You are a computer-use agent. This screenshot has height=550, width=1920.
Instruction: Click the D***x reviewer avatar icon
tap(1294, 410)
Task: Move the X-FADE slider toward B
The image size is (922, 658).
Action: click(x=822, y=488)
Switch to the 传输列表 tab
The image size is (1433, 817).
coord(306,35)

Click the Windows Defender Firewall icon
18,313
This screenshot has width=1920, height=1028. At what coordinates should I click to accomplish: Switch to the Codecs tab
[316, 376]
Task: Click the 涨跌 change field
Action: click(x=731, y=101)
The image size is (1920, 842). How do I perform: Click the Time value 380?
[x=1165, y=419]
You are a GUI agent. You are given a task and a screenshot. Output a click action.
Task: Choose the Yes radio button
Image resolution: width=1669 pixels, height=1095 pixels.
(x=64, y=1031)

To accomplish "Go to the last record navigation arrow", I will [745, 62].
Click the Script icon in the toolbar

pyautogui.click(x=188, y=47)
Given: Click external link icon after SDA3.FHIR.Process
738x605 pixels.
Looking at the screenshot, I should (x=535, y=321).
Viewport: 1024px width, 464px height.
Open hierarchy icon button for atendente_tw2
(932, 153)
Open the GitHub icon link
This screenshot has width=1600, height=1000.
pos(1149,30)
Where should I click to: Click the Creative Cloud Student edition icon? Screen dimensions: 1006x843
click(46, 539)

************

• Brief: Each record above has to be repeated word for word.

• Response to the exercise:
You are a computer-use agent. This screenshot has height=550, width=1920.
Instruction: Click the D***x reviewer avatar icon
tap(1294, 410)
Task: Move the X-FADE slider toward B
The image size is (922, 658).
Action: click(x=822, y=488)
Switch to the 传输列表 tab
The image size is (1433, 817).
coord(306,35)

Click the Windows Defender Firewall icon
18,313
This screenshot has width=1920, height=1028. At what coordinates should I click to accomplish: Switch to the Codecs tab
[316, 376]
Task: Click the 涨跌 change field
Action: click(x=731, y=101)
The image size is (1920, 842). How do I perform: Click the Time value 380?
[x=1165, y=419]
You are a GUI agent. You are given a task and a screenshot. Output a click action.
Task: Choose the Yes radio button
Image resolution: width=1669 pixels, height=1095 pixels.
(x=64, y=1031)

To accomplish "Go to the last record navigation arrow", I will [745, 62].
Click the Script icon in the toolbar

pyautogui.click(x=188, y=47)
Given: Click external link icon after SDA3.FHIR.Process
738x605 pixels.
Looking at the screenshot, I should (x=535, y=321).
Viewport: 1024px width, 464px height.
Open hierarchy icon button for atendente_tw2
(932, 153)
Open the GitHub icon link
This screenshot has width=1600, height=1000.
pos(1149,30)
Where should I click to: Click the Creative Cloud Student edition icon? Screen dimensions: 1006x843
click(46, 539)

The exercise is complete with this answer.